Kamis, 28 Januari 2021

Pemerintahan Rezim Pemalak Pro Asing



Ketua Lajnah Maslahiyah DPP Arim Nasim mengatakan, ”Karena pola pikir pemerintah dan para pendukung pemerintah baik DPR ataupun kalangan intelektualnya sudah terjajah dengan pemikiran liberalisme dan kapitalisme. Yang ada di otak mereka adalah pemikiran neoliberalisme dan kapitalisme," katanya.

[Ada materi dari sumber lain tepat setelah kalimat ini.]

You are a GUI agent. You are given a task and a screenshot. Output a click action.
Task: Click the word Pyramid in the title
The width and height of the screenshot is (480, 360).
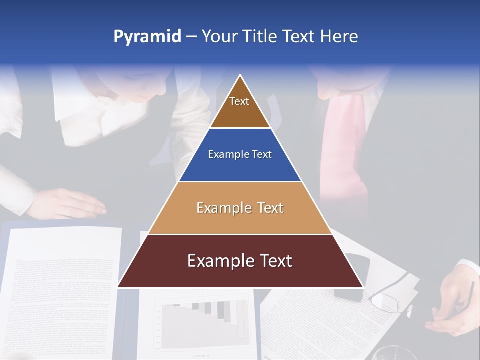[148, 37]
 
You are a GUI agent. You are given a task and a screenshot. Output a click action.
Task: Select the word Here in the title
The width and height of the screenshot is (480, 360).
[340, 36]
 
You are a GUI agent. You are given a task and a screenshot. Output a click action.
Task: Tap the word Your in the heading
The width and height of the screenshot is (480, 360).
[218, 36]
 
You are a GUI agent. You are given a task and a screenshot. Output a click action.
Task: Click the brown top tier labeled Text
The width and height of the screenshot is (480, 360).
[240, 108]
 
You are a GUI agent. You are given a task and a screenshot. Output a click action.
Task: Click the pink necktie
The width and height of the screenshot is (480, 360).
[345, 150]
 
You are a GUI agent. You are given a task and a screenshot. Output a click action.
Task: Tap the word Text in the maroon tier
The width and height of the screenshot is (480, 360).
[272, 261]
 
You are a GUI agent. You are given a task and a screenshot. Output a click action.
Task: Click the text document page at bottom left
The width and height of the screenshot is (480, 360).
[60, 290]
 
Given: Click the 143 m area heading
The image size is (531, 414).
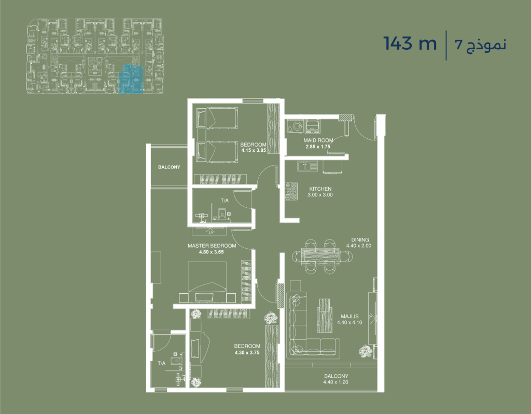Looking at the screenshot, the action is coord(410,44).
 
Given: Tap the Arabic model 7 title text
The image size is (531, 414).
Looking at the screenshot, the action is coord(481,45).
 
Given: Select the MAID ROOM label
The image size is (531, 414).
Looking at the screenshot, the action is coord(318,140).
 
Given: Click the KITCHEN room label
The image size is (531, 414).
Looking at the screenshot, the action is coord(320,189).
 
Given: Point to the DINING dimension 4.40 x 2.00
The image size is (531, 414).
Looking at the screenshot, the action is coord(359,246).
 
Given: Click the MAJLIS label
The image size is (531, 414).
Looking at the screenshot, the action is coord(350,317).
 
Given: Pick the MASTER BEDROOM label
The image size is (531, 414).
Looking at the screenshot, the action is coord(212,246).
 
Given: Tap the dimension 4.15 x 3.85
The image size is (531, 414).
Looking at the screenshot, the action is coord(253,150).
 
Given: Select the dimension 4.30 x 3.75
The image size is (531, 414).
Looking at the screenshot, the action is coord(247,352).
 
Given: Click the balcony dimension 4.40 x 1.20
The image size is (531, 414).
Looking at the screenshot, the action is coord(336,382).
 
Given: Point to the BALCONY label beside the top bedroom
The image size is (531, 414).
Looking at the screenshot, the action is coord(169,167).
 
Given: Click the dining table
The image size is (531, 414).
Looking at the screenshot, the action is coord(320,255).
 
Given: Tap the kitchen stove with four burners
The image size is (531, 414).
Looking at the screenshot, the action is coord(291,191).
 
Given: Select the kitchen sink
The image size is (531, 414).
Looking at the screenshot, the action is coord(308,166).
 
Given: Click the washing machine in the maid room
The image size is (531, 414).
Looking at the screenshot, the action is coord(296,126).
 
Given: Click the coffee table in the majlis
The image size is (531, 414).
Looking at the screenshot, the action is coord(324,315).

Dalam pandangan sistem neoliberalisme dan kapitalisme, kata Arim, sumber utama pendapatan negara untuk membiayai kegiatan negara atau memberikan pelayanan kepada rakyat itu adalah dengan jalan memungut kepada rakyat atau memalak rakyat baik dalam bentuk pajak ataupun berbagai pungutan lainnya.

Maka, lanjutnya, tak aneh jika sumberdaya itu diserahkan pengelolaannya kepada swasta. Sementara negara untuk membiayai kegiatannya mencari dengan jalan memungut pajak. ”Jadi bukan tidak bisa tapi memang yang ada di otaknya itu adalah memungut dari rakyat,” jelas doktor ekonomi Islam ini.

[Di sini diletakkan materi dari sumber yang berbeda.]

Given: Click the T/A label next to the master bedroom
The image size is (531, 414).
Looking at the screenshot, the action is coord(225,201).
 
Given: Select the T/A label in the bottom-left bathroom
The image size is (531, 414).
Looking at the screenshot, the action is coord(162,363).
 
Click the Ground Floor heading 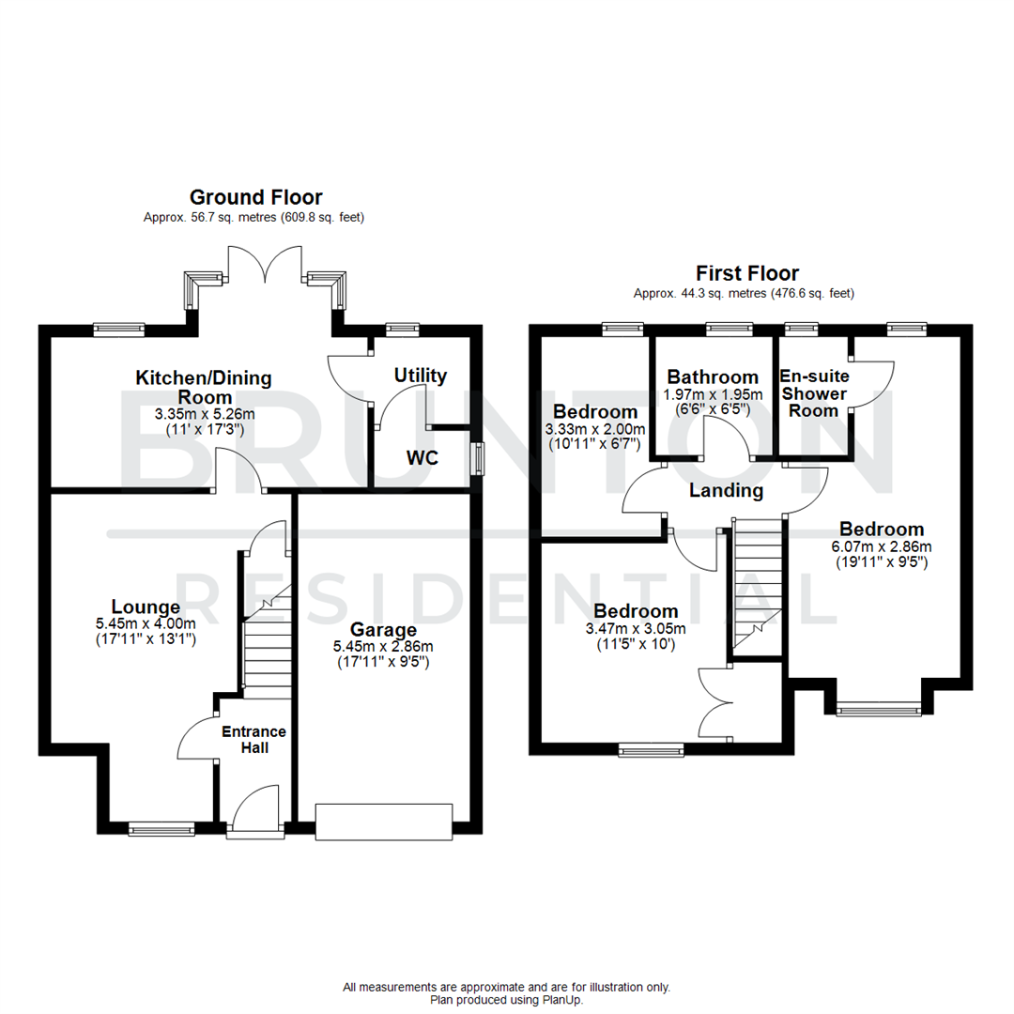coord(255,197)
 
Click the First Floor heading coord(746,273)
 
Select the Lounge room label coord(146,607)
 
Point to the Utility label coord(420,376)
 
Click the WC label coord(422,457)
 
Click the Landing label coord(726,490)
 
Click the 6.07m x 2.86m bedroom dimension coord(882,546)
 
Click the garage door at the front coord(384,821)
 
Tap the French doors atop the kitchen coord(265,262)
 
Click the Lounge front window coord(161,828)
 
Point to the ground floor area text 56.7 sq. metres coord(254,218)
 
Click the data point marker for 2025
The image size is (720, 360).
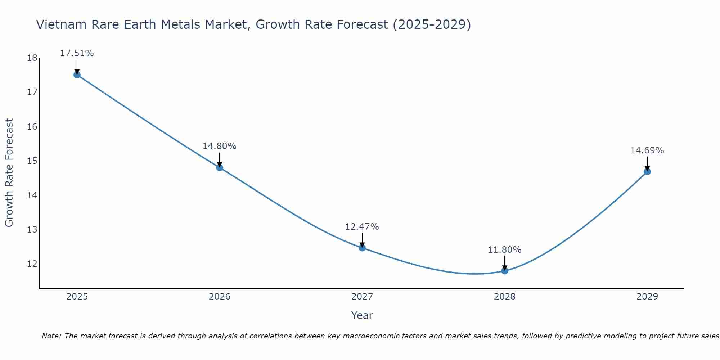(77, 75)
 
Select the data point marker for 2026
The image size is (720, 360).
(220, 167)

Sejak kemerdekaan, Indonesia memang terjebak dalam jerat kapitalisme global. Para penguasa di Indonesia mau tidak mau mengikuti arahan Barat dalam mengambil kebijakan negara. Para ekonom menyebut, kebijakan ekonomi Indonesia sama dan sebangun dengan paket kebijakan Konsensus Washington. Implementasinya kian kental setelah lndonesia masuk di era Reformasi.

Konsensus Washington ini dalam garis besarnya terdiri atas, pertama, pelaksanaan kebijakan anggaran yang ketat, termasuk penghapusan subsidi negara dalam berbagai bentuknya. Kedua, pelaksanaan liberalisasi sektor keuangan. Ketiga, pelaksanaan liberalisasi sektor perdagangan. Keempat, pelaksanaan privatisasi BUMN. Kebijakan ini dikontrol sepenuhnya oleh IMF dan Bank Dunia.

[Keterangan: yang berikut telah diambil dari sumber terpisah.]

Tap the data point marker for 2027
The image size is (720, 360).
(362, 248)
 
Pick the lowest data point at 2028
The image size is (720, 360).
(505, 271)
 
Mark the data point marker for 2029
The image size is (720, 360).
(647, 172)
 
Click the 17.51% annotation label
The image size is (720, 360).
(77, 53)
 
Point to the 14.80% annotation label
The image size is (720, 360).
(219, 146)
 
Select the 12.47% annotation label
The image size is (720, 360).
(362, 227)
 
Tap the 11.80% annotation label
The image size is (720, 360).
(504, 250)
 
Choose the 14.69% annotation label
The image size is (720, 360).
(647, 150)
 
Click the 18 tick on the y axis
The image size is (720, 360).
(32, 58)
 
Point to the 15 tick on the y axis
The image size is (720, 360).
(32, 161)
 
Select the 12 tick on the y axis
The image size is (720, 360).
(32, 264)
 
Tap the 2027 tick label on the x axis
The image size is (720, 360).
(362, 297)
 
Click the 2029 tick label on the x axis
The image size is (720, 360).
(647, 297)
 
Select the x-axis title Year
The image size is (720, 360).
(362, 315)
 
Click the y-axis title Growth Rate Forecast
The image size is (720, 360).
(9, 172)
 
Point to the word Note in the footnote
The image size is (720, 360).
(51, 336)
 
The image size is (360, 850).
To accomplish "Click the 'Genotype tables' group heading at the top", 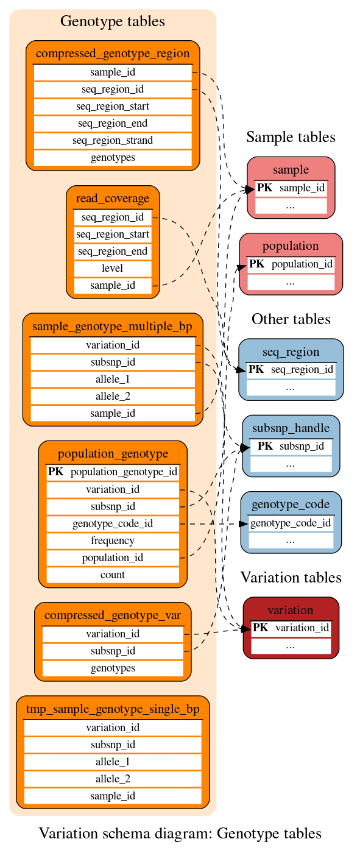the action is (113, 21).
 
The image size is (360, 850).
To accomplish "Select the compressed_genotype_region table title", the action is (113, 53).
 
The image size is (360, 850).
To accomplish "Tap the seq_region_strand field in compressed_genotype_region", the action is (113, 140).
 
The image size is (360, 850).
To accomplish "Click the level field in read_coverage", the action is (113, 268).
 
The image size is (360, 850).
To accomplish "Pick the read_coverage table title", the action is (113, 198).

Dalam paradigma liberal inilah, swasta seolah menjadi raja sehingga mereka bisa menentukan arah kebijakan. Apatah lagi, kini para pengusaha itu sendiri duduk di kursi kekuasaan. Mereka menggunakan kekuasaannya untuk kepentingan bisnisnya masing-masing. Ini yang kini telah menjadi rahasia umum.

Dikuasai Komprador

Kandisi ini, menurut Ketua Lajnah Faaliyah DPP M. Rahmat Kurnia, tak lepas dari kenyataan bahwa Indonesia sedang dikuasai oleh para komprador. Penguasa komprador adalah penguasa yang menjadi kaki tangan negara asing, khususnya negara besar, dalam hubungannya dengan rakyat.

Di antara tanda-tandanya, kata Rahmat, mengikuti kebijakan asing, mengeluarkan undang-undang (UU) yang lebih pro-asing daripada pro-rakyat, mengangkat pejabat yang merupakan kader-kader asing, dan dalam bekerjasama dengan asing lebih menjaga kepentingan asing daripada kepentingan bangsa sendiri.

Dalam praktiknya, jelasnya, para komprador itu berkolaborasi dengan para pengusaha. Bahkan saat ini penguasa itu adalah pengusaha itu sendiri. Sistem demokrasi akhirnya melahirkan apa yang disebut para ahli politik sebagai negara perusahaan (corporate state).

Corporate state ini merupakan negara yang penguasanya berkolaborasi dengan para pengusaha, baik dari dalam maupun luar negeri, atau penguasa sekaligus pengusaha. Jangan heran jika di mana-mana terjadi kapitalisasi pendidikan, privatisasi sumberdaya alam, BUMN dijual, kapitalisasi layanan publik dan kapitalisasi politik.

”Negara menjadi instrumen kepentingan bisnis dan mengabdi kepada pemilik modal yang sebagian besar merupakan perusahaan asing dari negara besar seperti AS. Penguasa menjadi pelayan bagi kepentingan asing, sembari mereguk manfaat bagi dirinya dan kelompoknya,“ jelasnya.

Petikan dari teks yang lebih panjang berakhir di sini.